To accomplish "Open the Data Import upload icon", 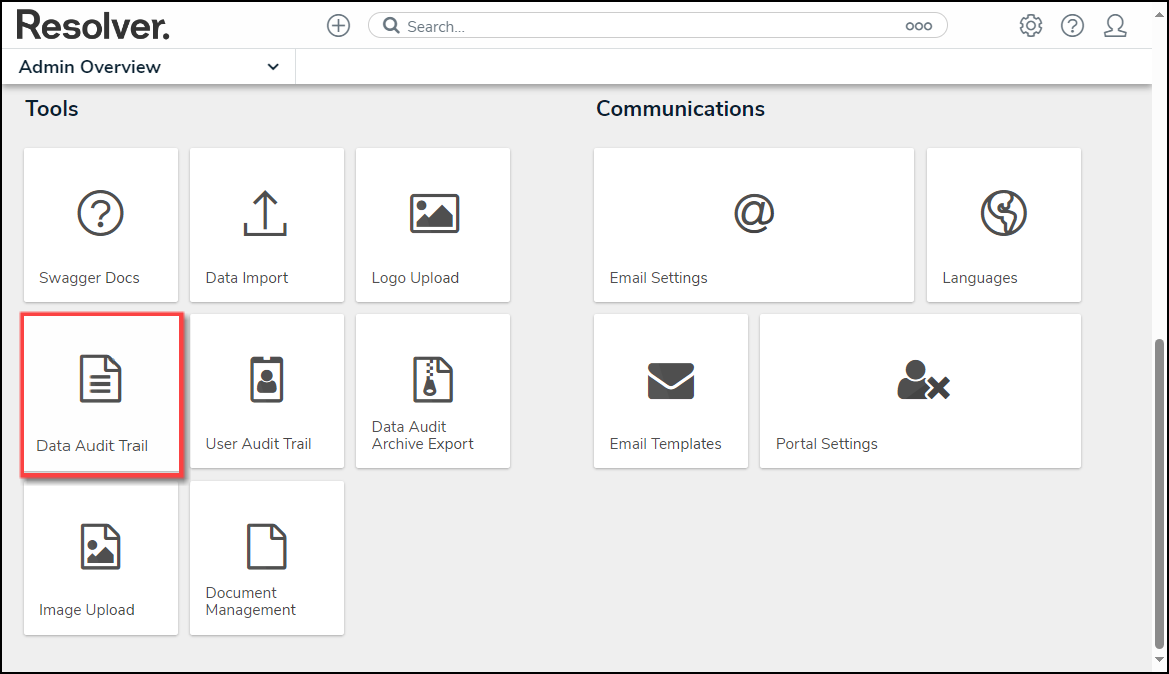I will tap(265, 214).
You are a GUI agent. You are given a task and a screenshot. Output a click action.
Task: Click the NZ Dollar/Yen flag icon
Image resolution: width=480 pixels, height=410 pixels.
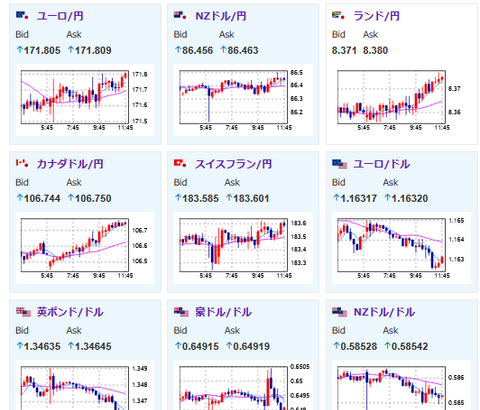click(181, 15)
§
EXERCISE AIM = Repeat the material word for word, starting at the line that contains "You are a GUI" and continuing through the end of the material, with both ends included. Omit the pictures.

RESPONSE =
You are a GUI agent. You are given a task and a screenshot. Output a click action.
Task: Click the NZ Dollar/Yen flag icon
Image resolution: width=480 pixels, height=410 pixels.
click(181, 15)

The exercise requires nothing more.